There are several limitations to this study. Although metal concentrations were measured in drinking water samples from the homes of a small subset of participants in 2008 (n=92) and 2012 (n=15), Mn concentrations were low (mean [SD] = 0.005 [0.002] mg/L, range: <0.001 – 0.02 mg/L) and lacked variability (96% of samples < 0.01 mg/L). Therefore, we did not consider tap water as a source of exposure in this analysis. We also lack adequate data on dietary habits to account for dietary exposures to these metals, which can be important for some metals (52). For Cr, data on soil concentrations were not available and could therefore not be evaluated as a contributor to biomarker levels. Cr concentrations in air, indoor dust, outdoor dust, and biomarkers were not speciated, although there is evidence that toxicokinetics (and toxicodynamics) may differ by valence state (81). Species may similarly play a role in Mn and Pb absorption, as some forms (e.g., sulfides) are not bioaccessible. This may have contributed to measurement error in explanatory and outcome variables. Although any error is likely to be nondifferential, it is difficult to predict the direction of this bias. Last, the cross-sectional study design, in which environmental and biological samples were collected at a single point in time, does not allow us to account for or examine temporal variability. It should be noted that interpretation of the internal biomarkers should factor in biological properties. For example, nail concentrations reflect metals deposited in the cuticle 6–9 months prior to collection of the nail (49). Hair reflects secretory properties of metals and, while cumulative, because hair grows at ~1 cm per month, variability in hair length will add variability to measures unless exposure/secretion is constant (82, 83). Blood Mn is under physiologic regulation, unlike metals such as Pb, and while blood Mn levels may reflect biologically active Mn, it is maintained in a relatively tight concentration range in the blood with larger pools of Mn being found in the liver and bones (84). The use of blood Mn as an exposure biomarker is therefore controversial. Urine reflects excretory Mn, although bile, rather than urine, is the major source of excretion (84). All of these properties will introduce variability in the associations between exposure biomarkers and environmental samples.

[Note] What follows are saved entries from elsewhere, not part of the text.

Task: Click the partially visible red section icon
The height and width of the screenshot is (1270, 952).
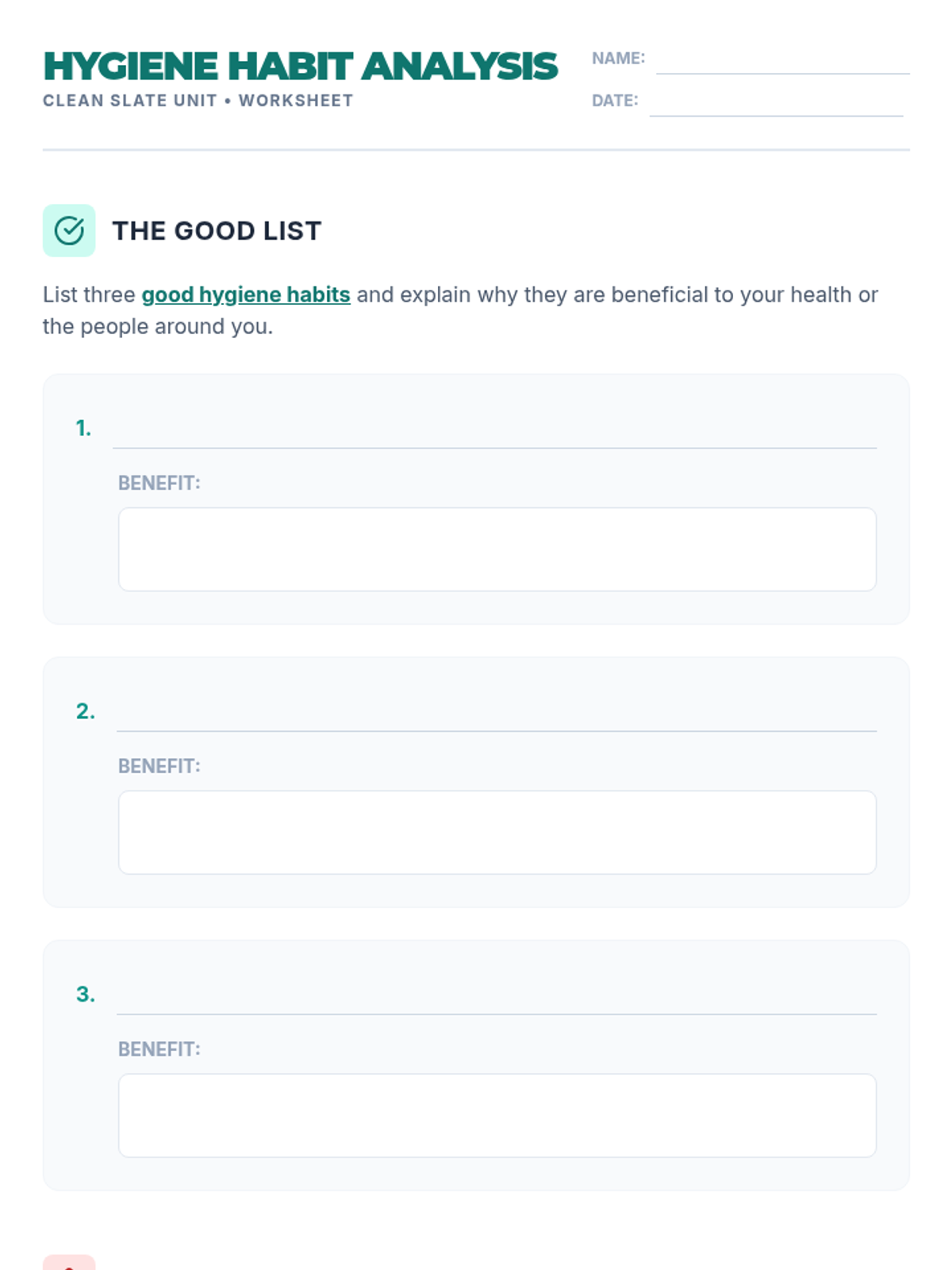Action: point(69,1263)
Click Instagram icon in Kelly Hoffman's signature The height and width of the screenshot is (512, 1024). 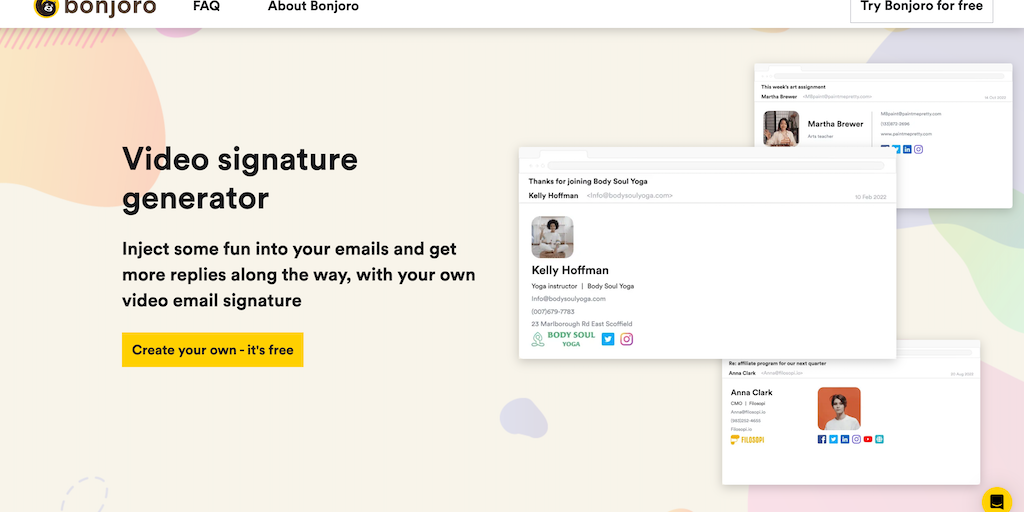[627, 339]
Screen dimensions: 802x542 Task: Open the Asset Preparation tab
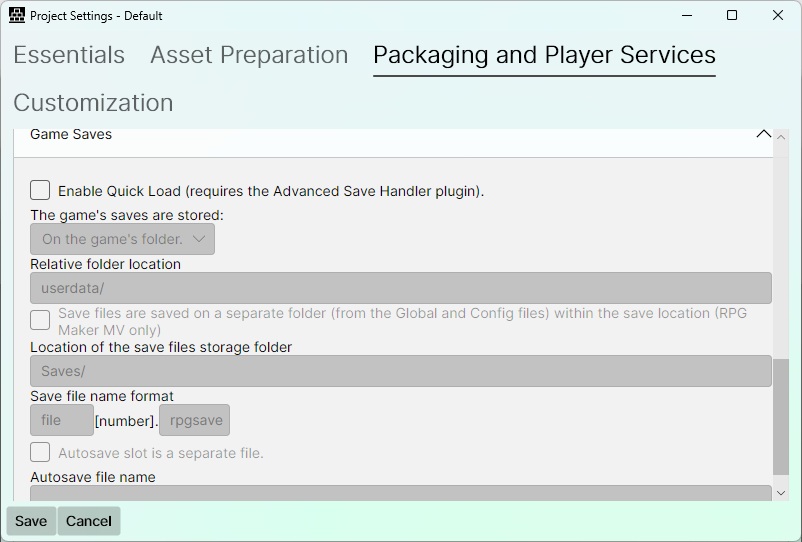click(x=249, y=55)
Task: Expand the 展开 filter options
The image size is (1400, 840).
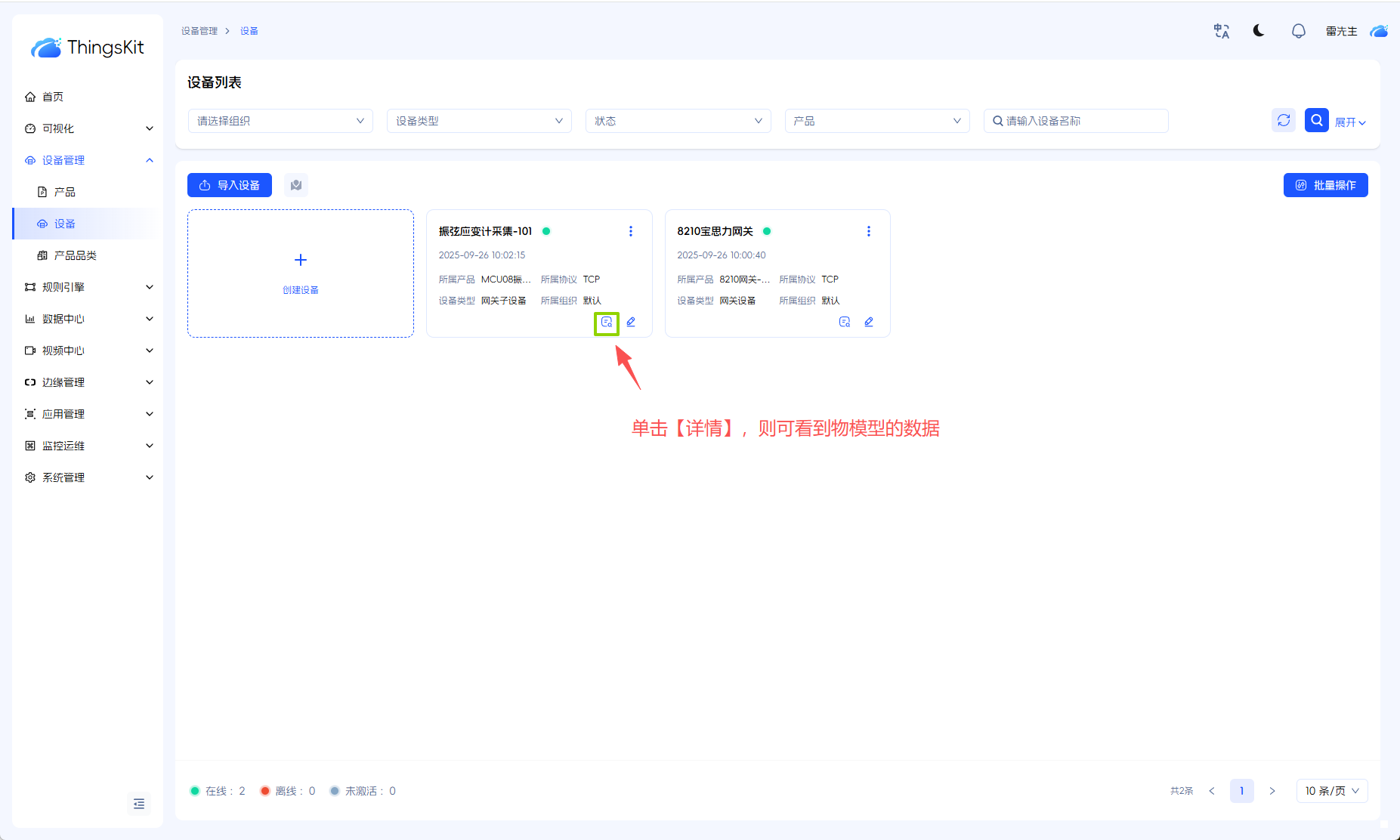Action: 1350,122
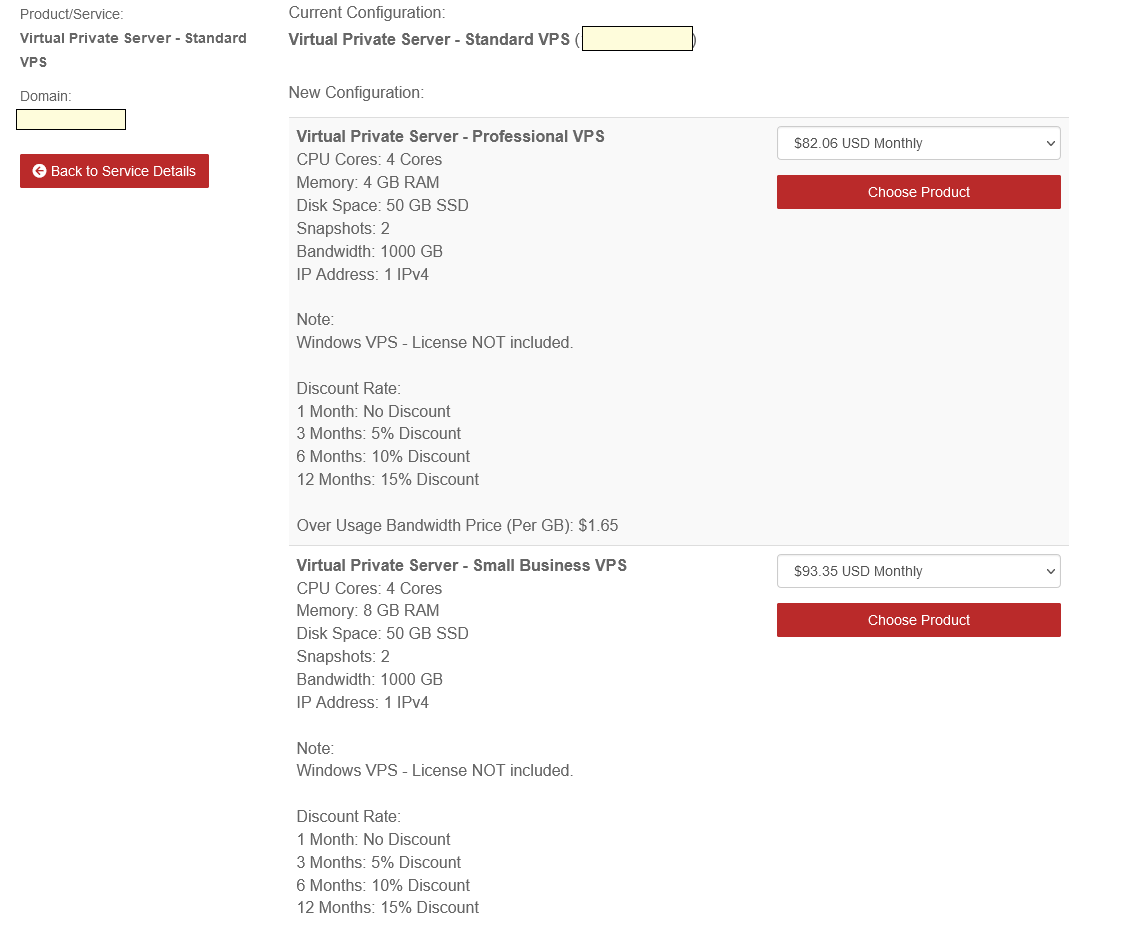Click the chevron on Small Business VPS price selector
This screenshot has width=1134, height=932.
(x=1051, y=571)
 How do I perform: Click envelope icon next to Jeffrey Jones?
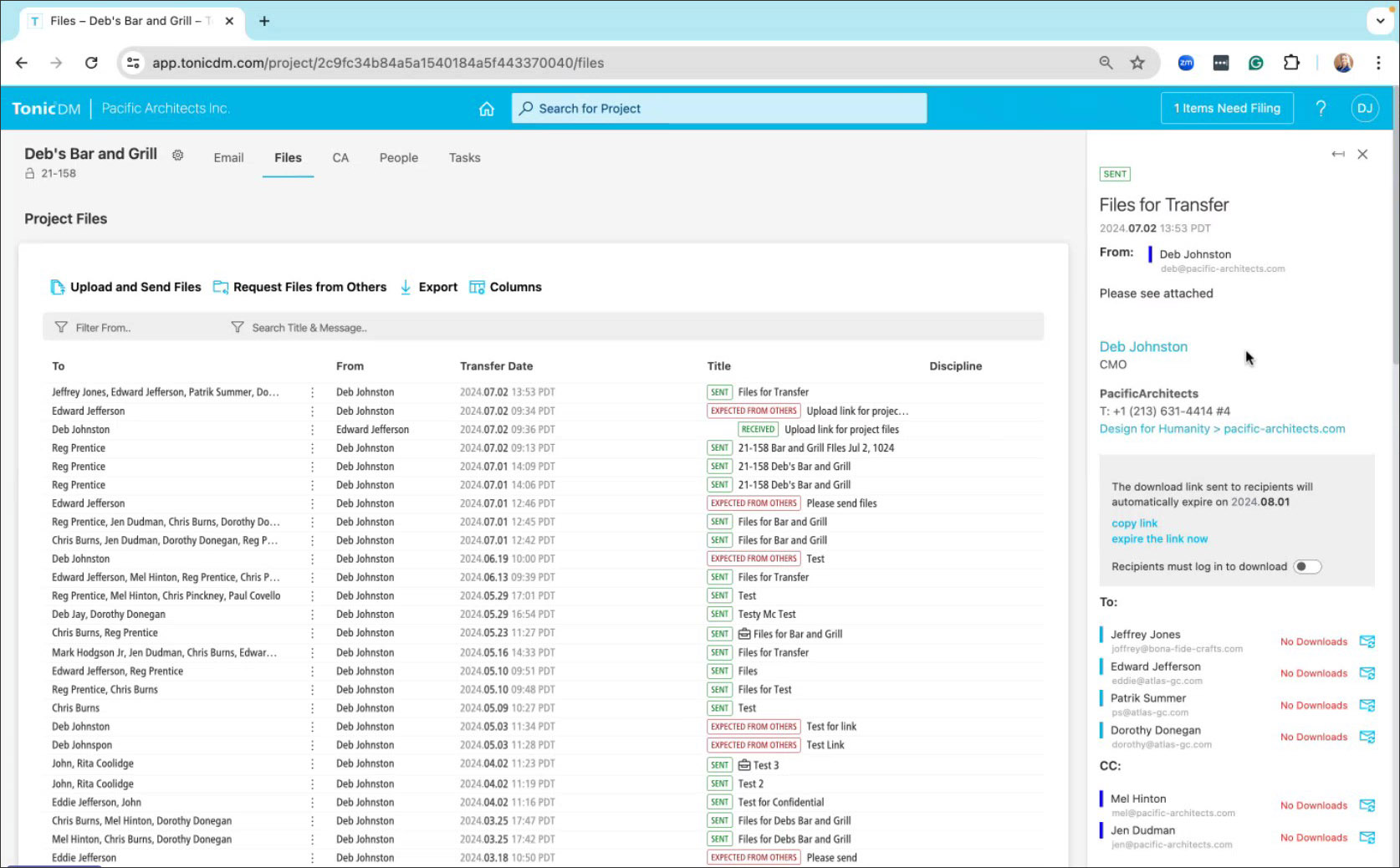[1367, 641]
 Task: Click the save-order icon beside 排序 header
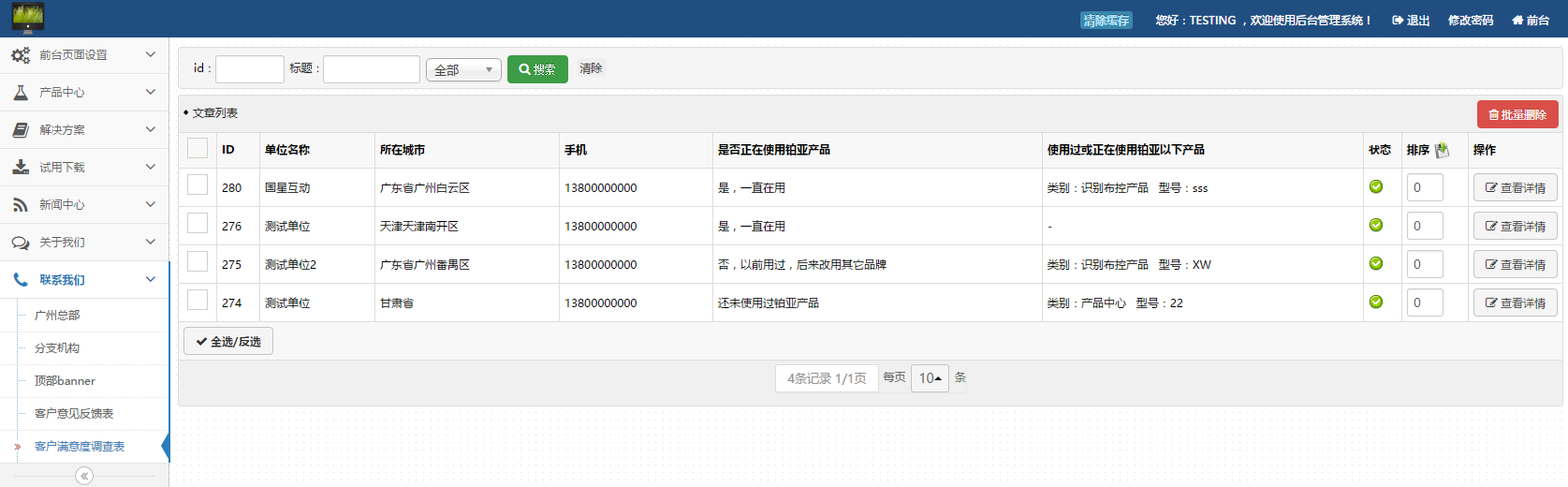(x=1442, y=150)
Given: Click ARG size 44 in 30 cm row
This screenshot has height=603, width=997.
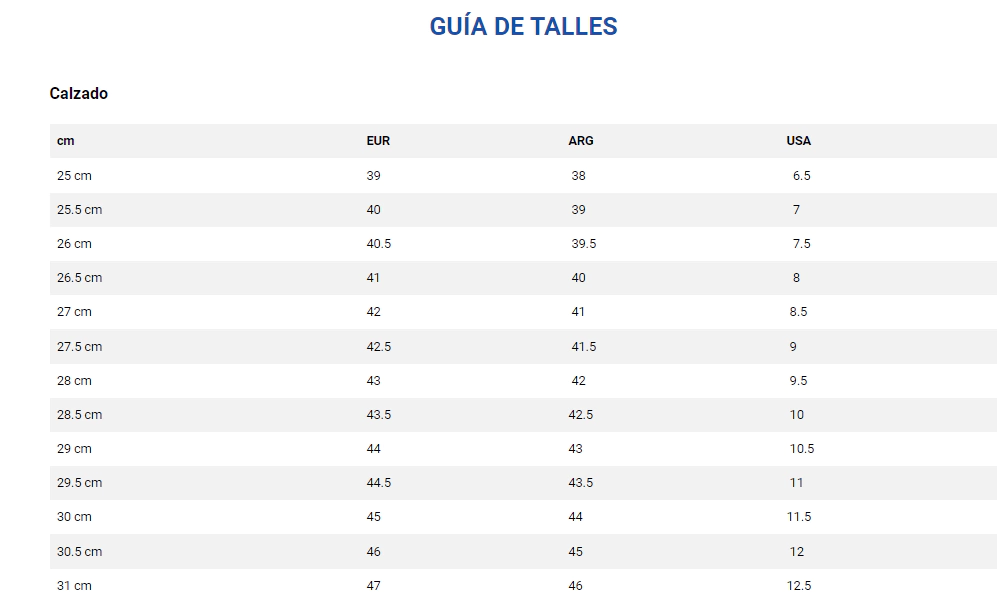Looking at the screenshot, I should tap(576, 517).
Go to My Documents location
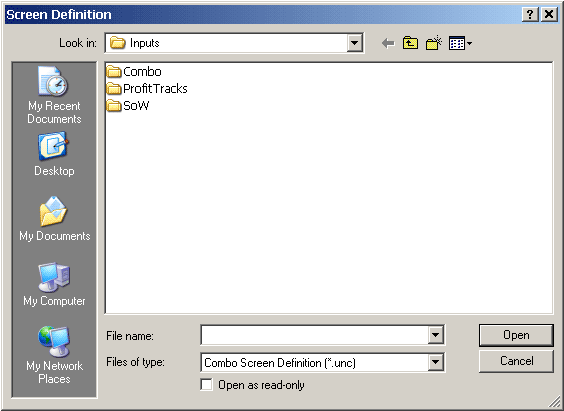The width and height of the screenshot is (564, 411). [54, 219]
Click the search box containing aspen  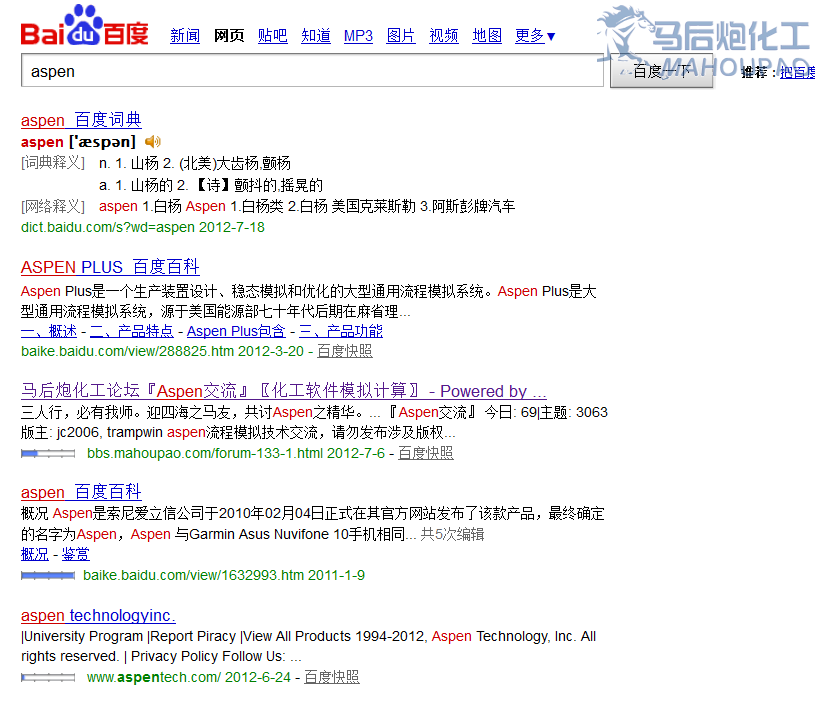tap(312, 72)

Despite these limitations, our study has several unique strengths. First, our robust data set allowed us to examine multiple environmental sources of metals exposure on five different biomarkers. We were able to confirm previous findings in a subset of our sample that Mn exposure in this community is a concern. We were also able to characterize exposure to other metals, addressing residents’ questions about concomitant exposures to metals. We implemented an innovative statistical approach to examine the impact of exposure to metals from multiple environmental sources, while simultaneously using a traditional approach to compare findings. To our knowledge this is the first time that the WQS regression approach has been used to examine the contributions of different environmental sources to exposure biomarkers.

In conclusion, these results suggest that environmental factors can influence levels of metals in internal biomarkers. Our analysis confirms that Mn exposure in this population is a primary exposure of concern and that levels of Mn in air and soil are the largest contributors to levels in biomarkers. In this setting of community exposure to ferromanganese alloy emissions, our data suggest that nails and saliva best represent Mn levels in the environment. Future reductions and eventual cessation of ferroalloy industry activity are planned, thereby reducing exposure from active emissions. However, it will remain important to implement sustainable interventions for reducing house dust and particle re-suspension from historic emissions. Findings from this study can help prioritize intervention strategies in exposed populations and guide the selection of metals biomarkers in future epidemiologic studies.